国際アグリバイオ事業団(ISAAA)の調査によると、2005年の南アフリカにおける遺伝子組み換え農作物の作付面積は、約50万ヘクタールにおよび世界第8位でした。
また、農業や食品安全性のコンサルタントを行う民間の会社であるFoodNCropBio社は、南アフリカにおいて遺伝子組み換え農作物を栽培する農家が増加しており、2006年の南アフリカにおける遺伝子組み換えトウモロコシ、大豆、ワタの3品種あわせた作付面積は60万9,000ヘクタール以上となり、前年と比べて約18%増加したと発表しました。
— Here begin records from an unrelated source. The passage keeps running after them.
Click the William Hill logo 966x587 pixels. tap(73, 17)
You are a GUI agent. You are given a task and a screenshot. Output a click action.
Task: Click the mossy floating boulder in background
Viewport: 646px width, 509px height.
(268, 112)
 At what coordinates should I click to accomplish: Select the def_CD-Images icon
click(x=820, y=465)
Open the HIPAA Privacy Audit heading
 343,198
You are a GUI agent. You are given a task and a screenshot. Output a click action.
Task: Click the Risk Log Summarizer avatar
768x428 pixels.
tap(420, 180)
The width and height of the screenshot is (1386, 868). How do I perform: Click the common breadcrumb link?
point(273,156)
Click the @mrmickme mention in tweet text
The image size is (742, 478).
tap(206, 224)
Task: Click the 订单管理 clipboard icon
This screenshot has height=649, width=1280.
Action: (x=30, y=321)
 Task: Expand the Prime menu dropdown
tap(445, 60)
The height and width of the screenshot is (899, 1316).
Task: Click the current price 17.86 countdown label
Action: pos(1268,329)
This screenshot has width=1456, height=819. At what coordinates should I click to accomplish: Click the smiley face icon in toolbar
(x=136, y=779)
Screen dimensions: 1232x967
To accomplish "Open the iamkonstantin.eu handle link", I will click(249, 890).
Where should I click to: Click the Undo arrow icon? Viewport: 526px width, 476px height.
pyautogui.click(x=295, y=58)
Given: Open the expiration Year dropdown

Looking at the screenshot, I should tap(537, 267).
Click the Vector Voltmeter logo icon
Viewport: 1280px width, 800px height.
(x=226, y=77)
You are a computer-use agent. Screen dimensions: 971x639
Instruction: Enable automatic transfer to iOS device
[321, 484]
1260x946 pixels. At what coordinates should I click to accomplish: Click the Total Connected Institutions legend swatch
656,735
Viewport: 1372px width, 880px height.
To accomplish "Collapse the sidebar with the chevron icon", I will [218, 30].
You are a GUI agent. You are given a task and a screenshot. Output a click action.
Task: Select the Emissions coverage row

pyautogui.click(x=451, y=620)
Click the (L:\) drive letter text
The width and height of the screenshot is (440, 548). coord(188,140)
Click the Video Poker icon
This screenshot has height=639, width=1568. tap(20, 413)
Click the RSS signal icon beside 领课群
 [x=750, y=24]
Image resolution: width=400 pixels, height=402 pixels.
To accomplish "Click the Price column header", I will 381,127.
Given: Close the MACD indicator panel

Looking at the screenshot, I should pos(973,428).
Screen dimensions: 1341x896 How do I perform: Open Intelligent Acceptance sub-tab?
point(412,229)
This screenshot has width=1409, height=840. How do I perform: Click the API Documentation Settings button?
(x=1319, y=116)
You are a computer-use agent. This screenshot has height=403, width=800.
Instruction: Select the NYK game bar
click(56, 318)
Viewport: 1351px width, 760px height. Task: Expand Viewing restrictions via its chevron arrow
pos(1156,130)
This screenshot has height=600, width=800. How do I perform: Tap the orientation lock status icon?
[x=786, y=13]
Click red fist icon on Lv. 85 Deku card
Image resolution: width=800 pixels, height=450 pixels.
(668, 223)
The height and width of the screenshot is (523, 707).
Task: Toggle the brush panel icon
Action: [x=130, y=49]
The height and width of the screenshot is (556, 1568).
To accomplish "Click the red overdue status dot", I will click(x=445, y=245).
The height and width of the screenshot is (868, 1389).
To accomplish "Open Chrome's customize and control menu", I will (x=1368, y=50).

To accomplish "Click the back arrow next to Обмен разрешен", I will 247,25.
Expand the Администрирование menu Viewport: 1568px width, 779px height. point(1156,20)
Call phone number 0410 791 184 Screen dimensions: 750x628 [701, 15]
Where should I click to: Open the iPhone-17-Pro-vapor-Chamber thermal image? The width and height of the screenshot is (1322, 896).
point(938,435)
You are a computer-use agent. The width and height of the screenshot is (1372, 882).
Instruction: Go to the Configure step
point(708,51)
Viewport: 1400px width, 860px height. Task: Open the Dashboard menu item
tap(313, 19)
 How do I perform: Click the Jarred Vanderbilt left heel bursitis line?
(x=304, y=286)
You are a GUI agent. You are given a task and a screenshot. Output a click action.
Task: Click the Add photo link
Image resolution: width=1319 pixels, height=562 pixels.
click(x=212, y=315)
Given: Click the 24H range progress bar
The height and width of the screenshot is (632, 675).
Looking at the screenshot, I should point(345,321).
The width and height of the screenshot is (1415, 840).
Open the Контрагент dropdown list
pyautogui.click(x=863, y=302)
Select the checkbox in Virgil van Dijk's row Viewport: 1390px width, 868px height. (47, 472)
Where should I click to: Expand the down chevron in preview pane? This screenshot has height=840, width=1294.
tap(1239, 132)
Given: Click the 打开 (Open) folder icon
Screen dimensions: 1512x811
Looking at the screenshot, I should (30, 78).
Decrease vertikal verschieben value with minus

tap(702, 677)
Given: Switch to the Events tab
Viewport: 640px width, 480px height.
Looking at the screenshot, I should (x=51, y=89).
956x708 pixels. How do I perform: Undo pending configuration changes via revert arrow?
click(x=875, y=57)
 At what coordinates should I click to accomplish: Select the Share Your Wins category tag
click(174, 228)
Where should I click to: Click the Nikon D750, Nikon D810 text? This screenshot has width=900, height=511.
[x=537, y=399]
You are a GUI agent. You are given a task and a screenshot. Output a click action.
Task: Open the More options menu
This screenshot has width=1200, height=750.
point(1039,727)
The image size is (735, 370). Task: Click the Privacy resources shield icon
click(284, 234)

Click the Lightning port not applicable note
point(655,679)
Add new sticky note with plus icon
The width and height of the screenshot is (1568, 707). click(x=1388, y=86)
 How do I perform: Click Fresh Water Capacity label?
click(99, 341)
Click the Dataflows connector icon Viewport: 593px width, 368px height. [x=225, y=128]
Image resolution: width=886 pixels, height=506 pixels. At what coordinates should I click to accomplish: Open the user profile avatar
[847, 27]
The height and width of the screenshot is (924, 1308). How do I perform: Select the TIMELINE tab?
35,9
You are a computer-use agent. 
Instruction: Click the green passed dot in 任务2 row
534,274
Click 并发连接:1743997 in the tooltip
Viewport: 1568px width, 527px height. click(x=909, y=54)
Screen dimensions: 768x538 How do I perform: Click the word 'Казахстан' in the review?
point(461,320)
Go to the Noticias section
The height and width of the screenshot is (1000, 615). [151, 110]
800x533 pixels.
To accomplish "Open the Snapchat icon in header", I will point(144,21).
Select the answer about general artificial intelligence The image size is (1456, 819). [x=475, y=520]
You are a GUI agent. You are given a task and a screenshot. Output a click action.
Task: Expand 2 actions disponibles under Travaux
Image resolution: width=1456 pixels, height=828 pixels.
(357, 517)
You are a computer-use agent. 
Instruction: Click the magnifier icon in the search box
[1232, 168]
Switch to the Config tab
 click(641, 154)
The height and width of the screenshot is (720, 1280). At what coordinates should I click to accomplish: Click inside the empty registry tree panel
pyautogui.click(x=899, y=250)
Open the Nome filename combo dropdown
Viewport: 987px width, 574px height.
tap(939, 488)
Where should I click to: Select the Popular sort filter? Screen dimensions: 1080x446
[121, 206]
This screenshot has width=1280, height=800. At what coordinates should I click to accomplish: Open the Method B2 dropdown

トウモロコシでは、全栽培量中の遺伝子組み換えトウモロコシにおける割合が、2005年の14.6%から29.4%に増加しました。作付面積は約45万5,000ヘクタールへ約11%増加しました。特に、南アフリカで主流である、白い品種の遺伝子組み換えトウモロコシでは、前年の8.6%から28.8%へ大幅に増加しました。黄色い品種の遺伝子組み換えトウモロコシでも24%から30.5%に増加しました。大豆では、全栽培量中の遺伝子組み換え大豆の割合は約59%で、1万3,500ヘクタールでした。
遺伝子組み換えワタでは、92%の高い割合で遺伝子組み換えが採用されており、害虫抵抗性と除草剤耐性の両方の特性が組み込まれたいわゆるスタック(stack)についても認可が進んでいます。2005年では、栽培されたワタの約40%がスタックであり、地域的に主流の白い品種のトウモロコシの栽培が盛んに進んでいることからも、南アフリカでは栽培国に適した遺伝子組み換えの品種の開発、栽培が進められています。